++++ RECORDS SHOWN ++++

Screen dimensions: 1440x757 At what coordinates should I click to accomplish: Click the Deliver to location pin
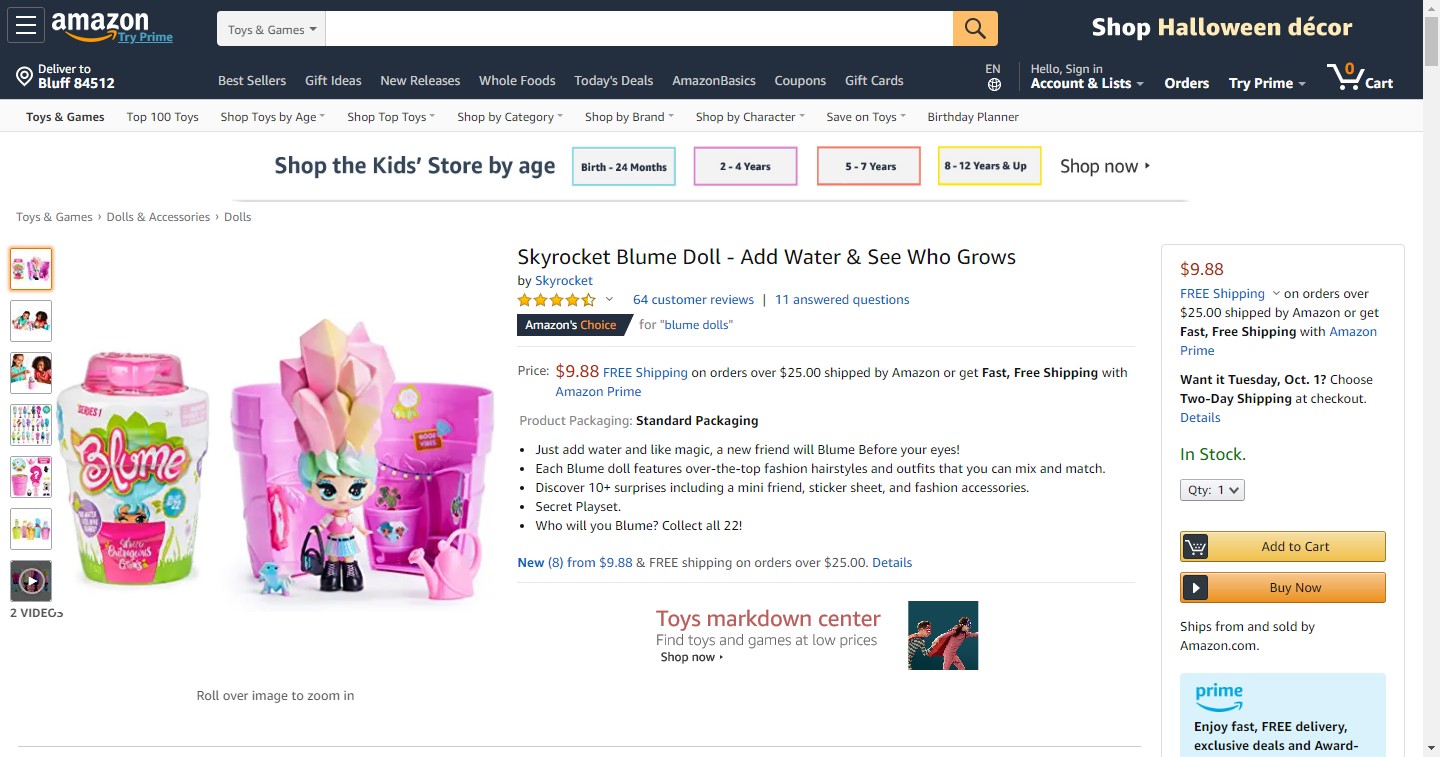pos(25,77)
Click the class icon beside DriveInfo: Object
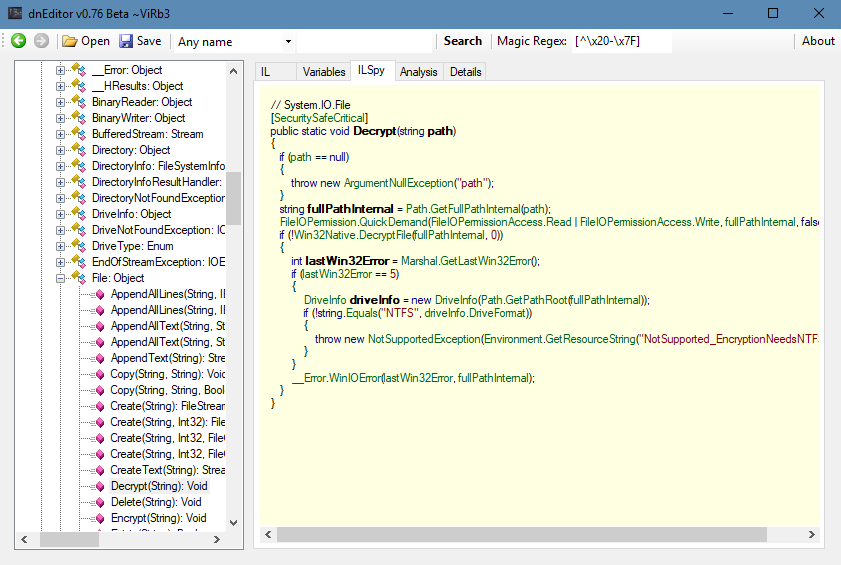 coord(79,214)
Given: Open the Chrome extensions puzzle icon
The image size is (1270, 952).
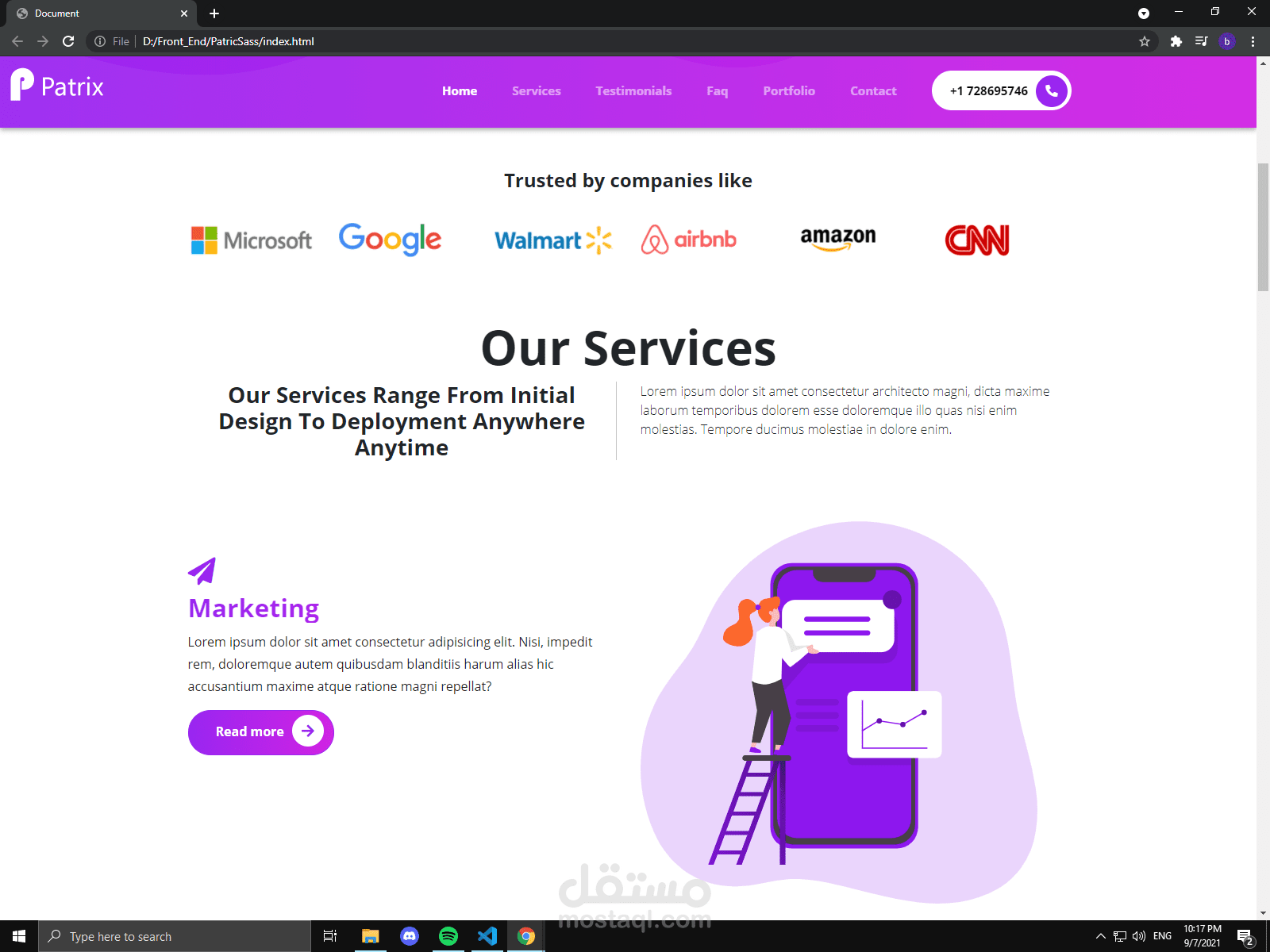Looking at the screenshot, I should point(1176,41).
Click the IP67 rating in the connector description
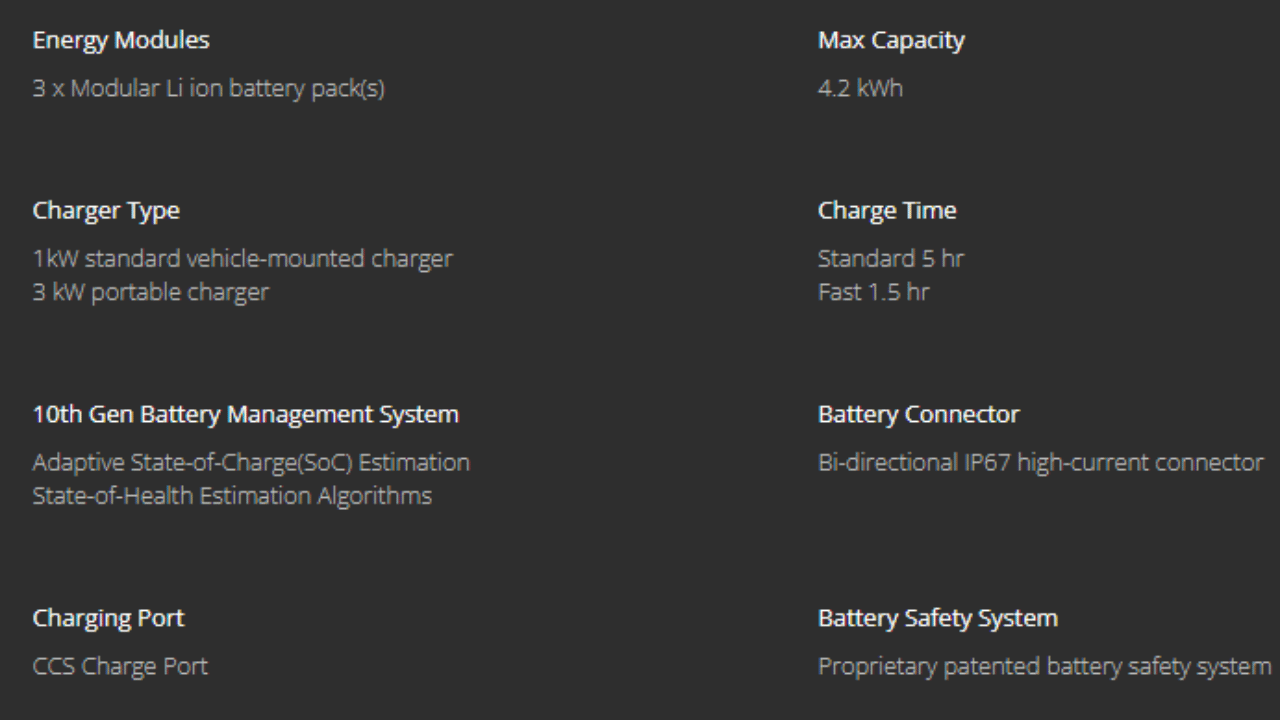The width and height of the screenshot is (1280, 720). click(x=988, y=463)
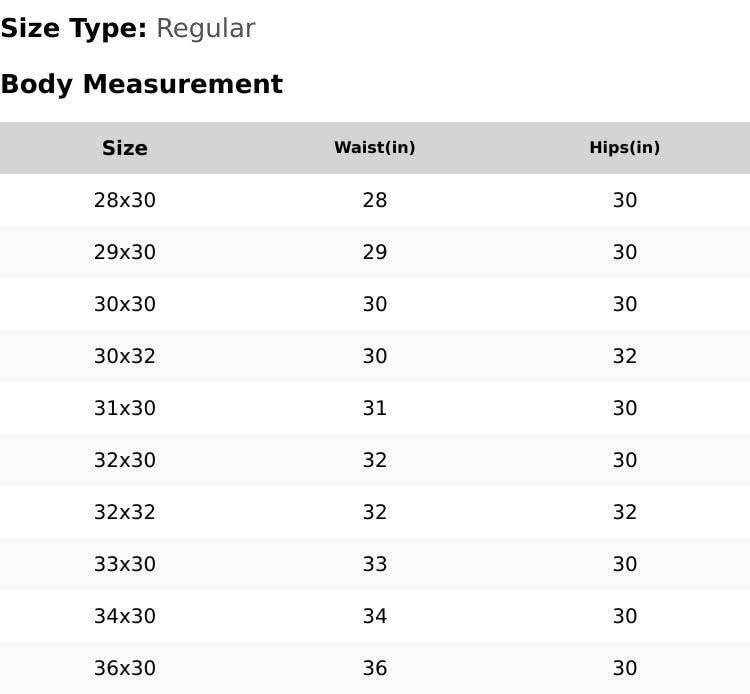Select hips value in 30x32 row

(x=625, y=356)
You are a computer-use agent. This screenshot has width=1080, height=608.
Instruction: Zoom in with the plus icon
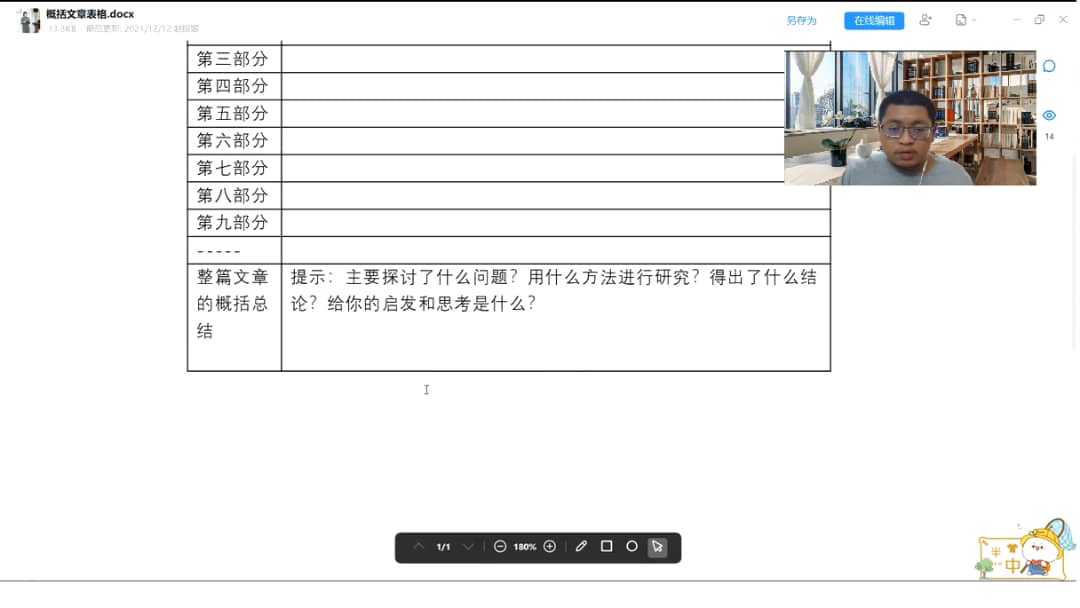tap(549, 547)
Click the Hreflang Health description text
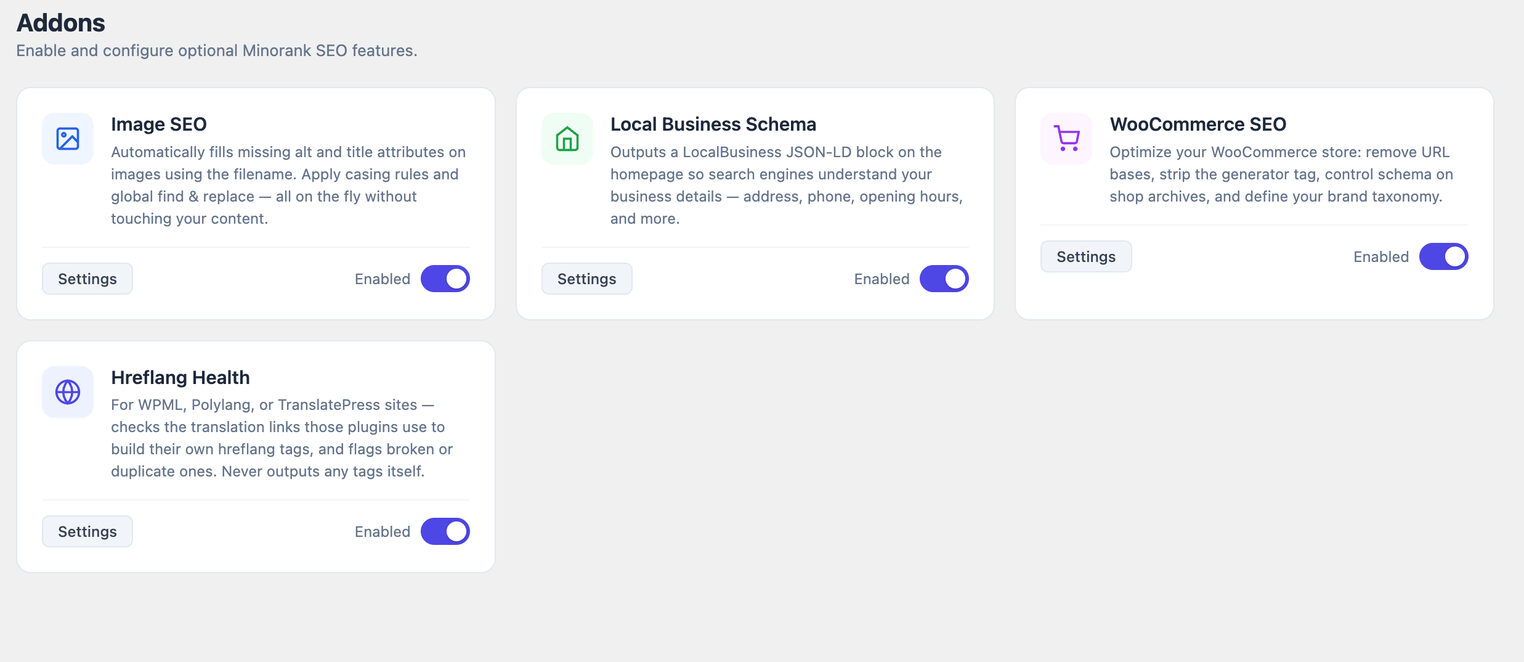Image resolution: width=1524 pixels, height=662 pixels. point(283,438)
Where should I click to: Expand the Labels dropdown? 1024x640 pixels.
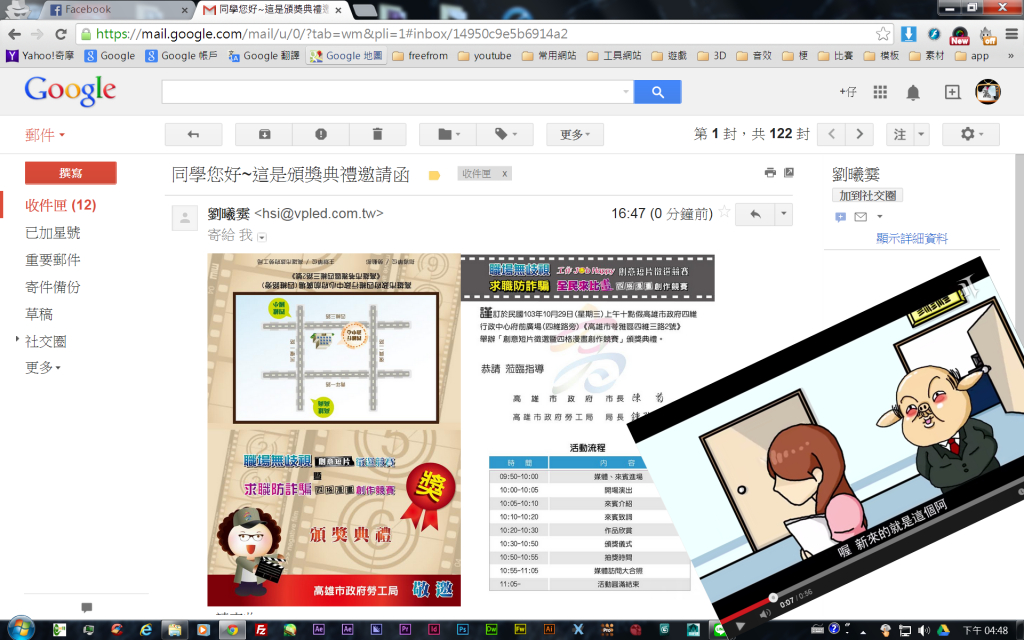pos(505,134)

++++

- PROBLEM TO WORK ON:
For the records above, give every line again exactly and skip the pictures.

- RESPONSE AREA:
Screen dimensions: 1440x757 At what coordinates should I click to accomplish: Click the Deliver to location pin
pos(25,77)
Click the class icon beside DriveInfo: Object
 coord(79,214)
Given: Open the Chrome extensions puzzle icon
The image size is (1270, 952).
Looking at the screenshot, I should point(1176,41).
Click the IP67 rating in the connector description
The width and height of the screenshot is (1280, 720). click(x=988, y=463)
Select hips value in 30x32 row

(x=625, y=356)
You are a computer-use agent. This screenshot has width=1080, height=608.
Instruction: Zoom in with the plus icon
tap(549, 547)
Click the Hreflang Health description text
Image resolution: width=1524 pixels, height=662 pixels. point(283,438)
Where should I click to: Expand the Labels dropdown? 1024x640 pixels.
pos(505,134)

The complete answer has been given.